Good morning- afternoon.

First of all, apologize for my bad English.

After reading about how the expected value of an operator <q> is what we would measure in classical mechanics and that for the case in which we have various of them it is not trivial to deduce in which order these operators go for the lack of commutative propriety. <px> is not <xp> and that the true form to measure <xp>=(1/2)< xp+px>. I haven’t found how to calculate )< xp+px>

If anyone could point me a webpage or book where that is explained, it would be a great hel for me.

Thanks.

2. Nov 28, 2014

Orodruin

Staff Emeritus
You would evaluate it as you would the expectation value of any other operator.
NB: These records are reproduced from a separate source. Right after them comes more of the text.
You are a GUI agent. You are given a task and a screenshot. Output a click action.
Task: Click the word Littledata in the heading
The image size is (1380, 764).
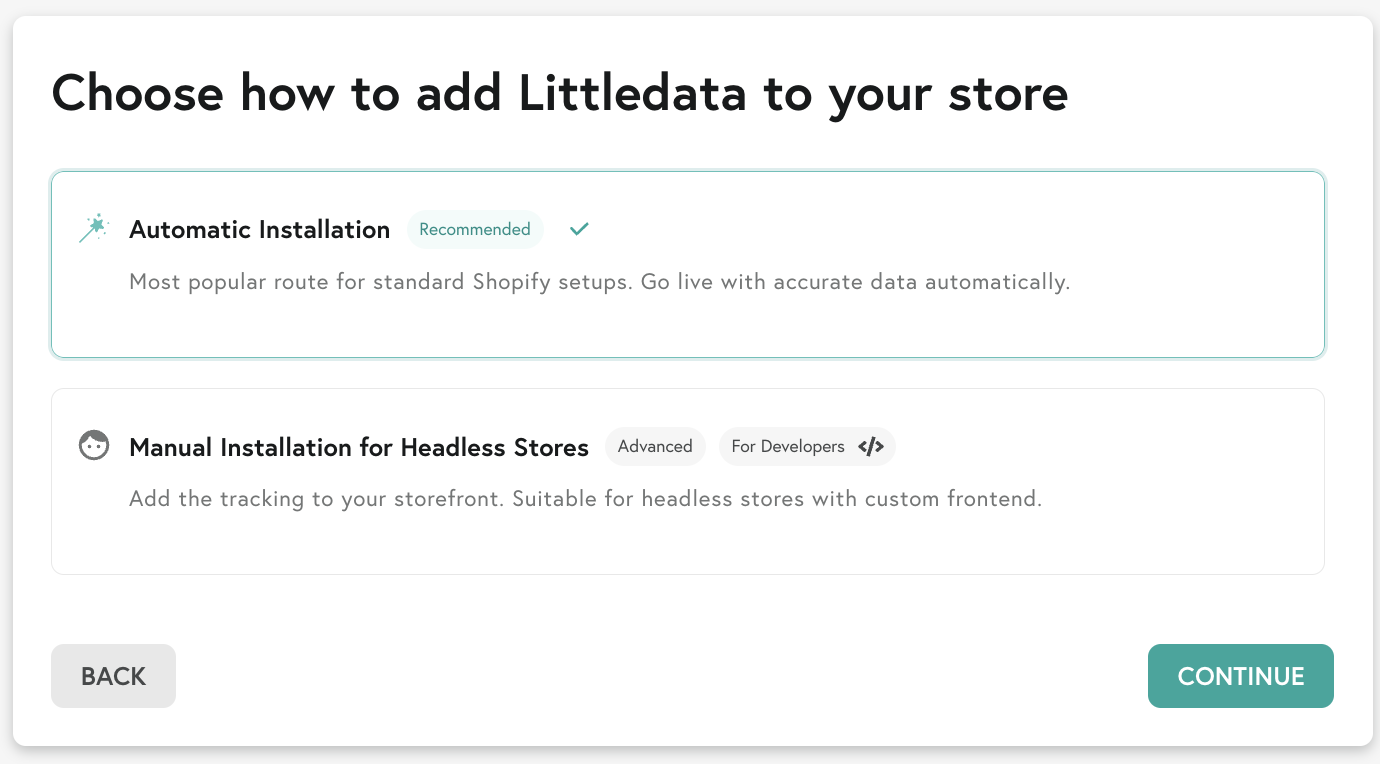click(x=633, y=93)
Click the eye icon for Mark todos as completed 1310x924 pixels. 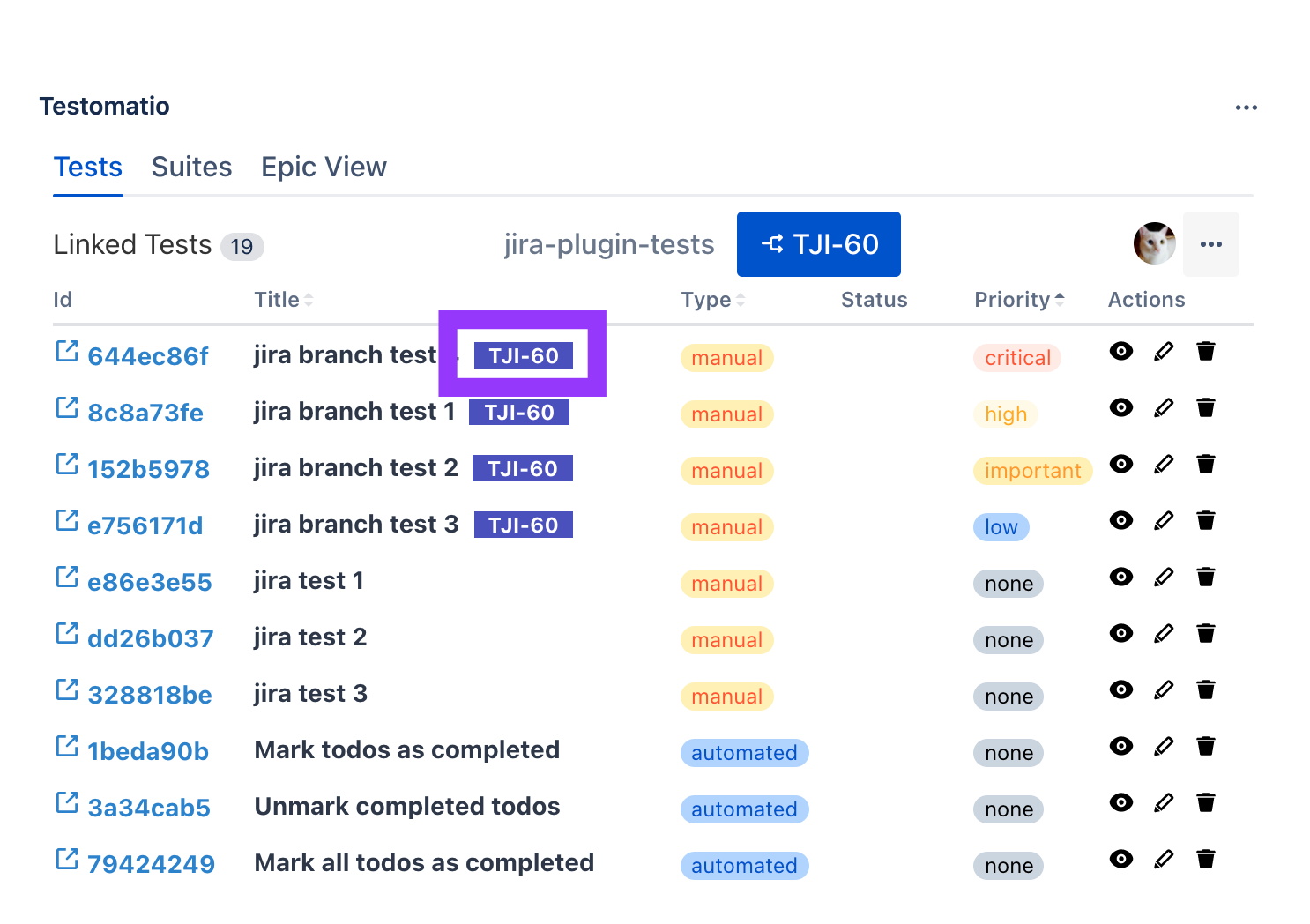pyautogui.click(x=1120, y=746)
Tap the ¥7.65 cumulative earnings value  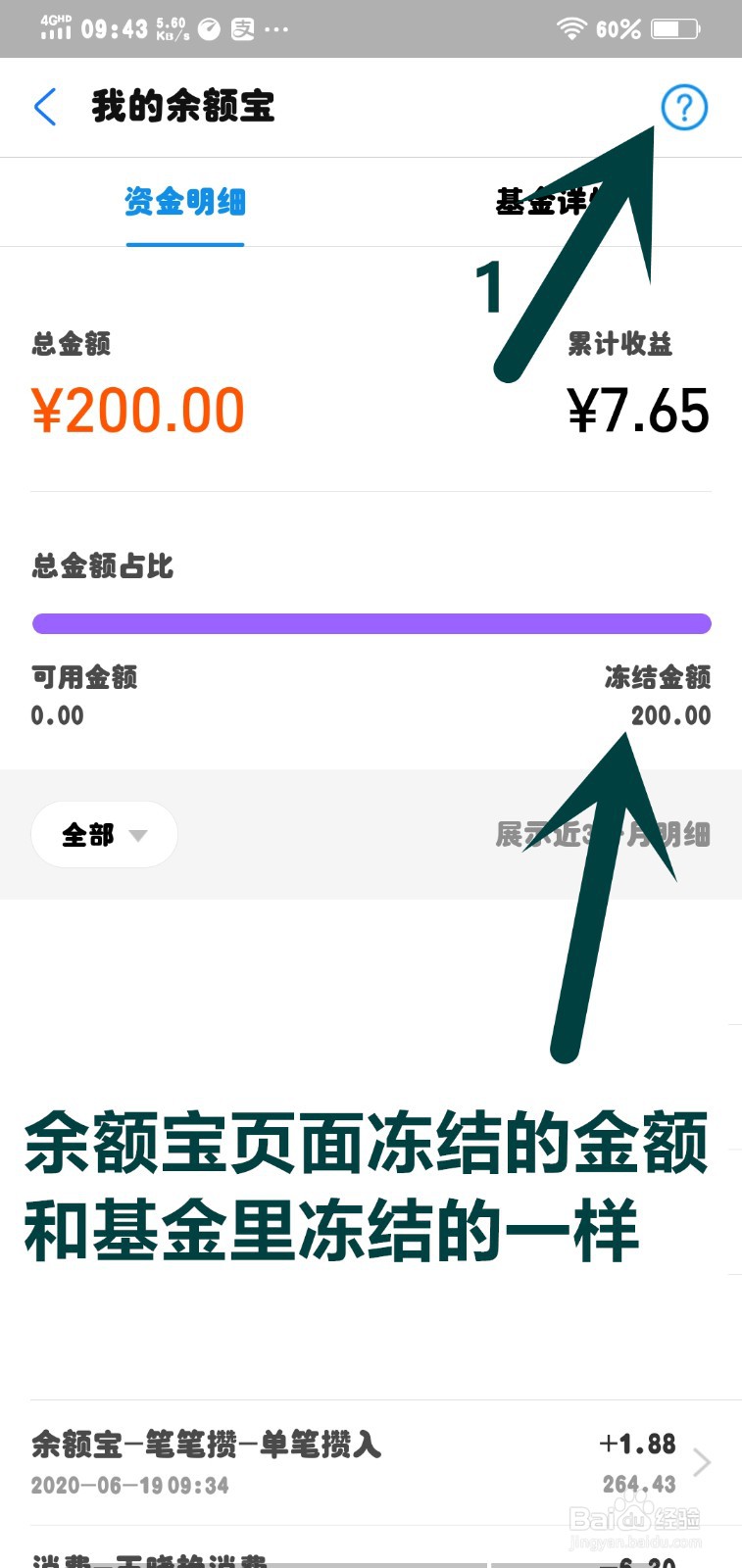(x=638, y=411)
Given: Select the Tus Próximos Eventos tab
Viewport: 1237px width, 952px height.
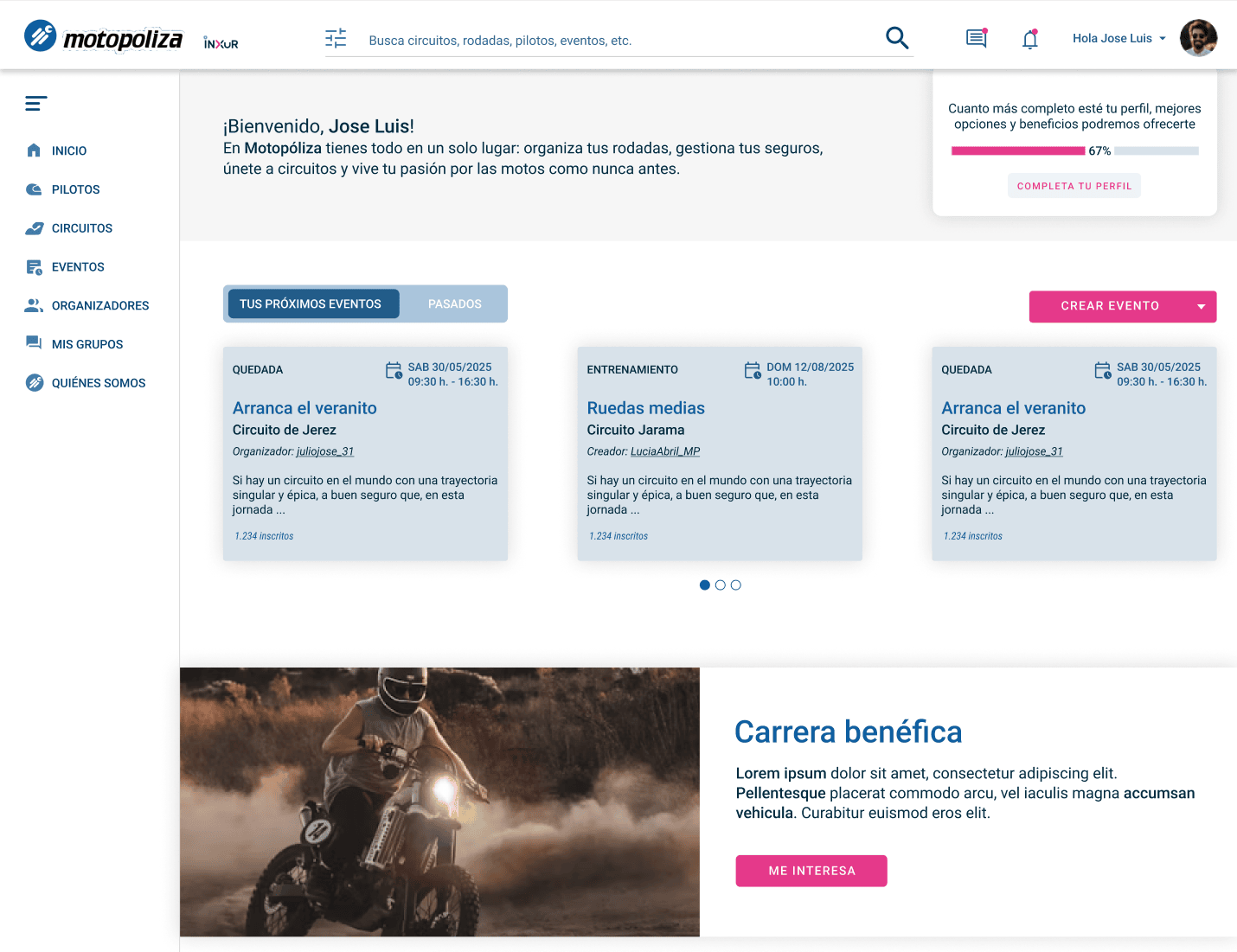Looking at the screenshot, I should pos(311,303).
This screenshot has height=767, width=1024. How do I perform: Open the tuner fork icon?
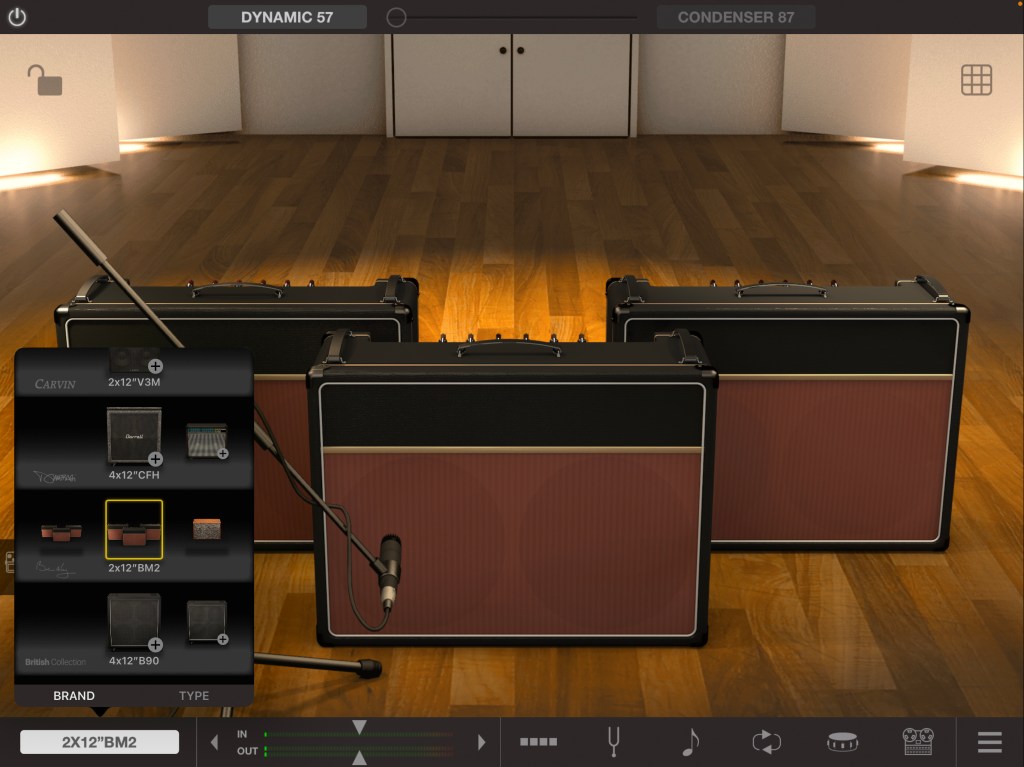[x=614, y=742]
Apply the operator to the wave function, multiply by the complex conjugate of the wave function, and integrate.

3. Nov 29, 2014

naima

is it the same thing for E and B?

4. Nov 29, 2014

Frank Einstein

So would it be ∫dx Ψ* [(-iħ ∂/∂x)+(-iħ ∂/∂x)(x)] ψ = ∫dx Ψ* (-iħ ∂/∂x ψ) + ∫dx Ψ* (-iħ ∂/∂x)(x ψ) then?; with p = -iħ(∂/∂x) and position= x

5. Nov 29, 2014

Staff: Mentor

You omitted an x in the first term (from the xp).

6. Nov 29, 2014

Frank Einstein

Thanks for pinting that.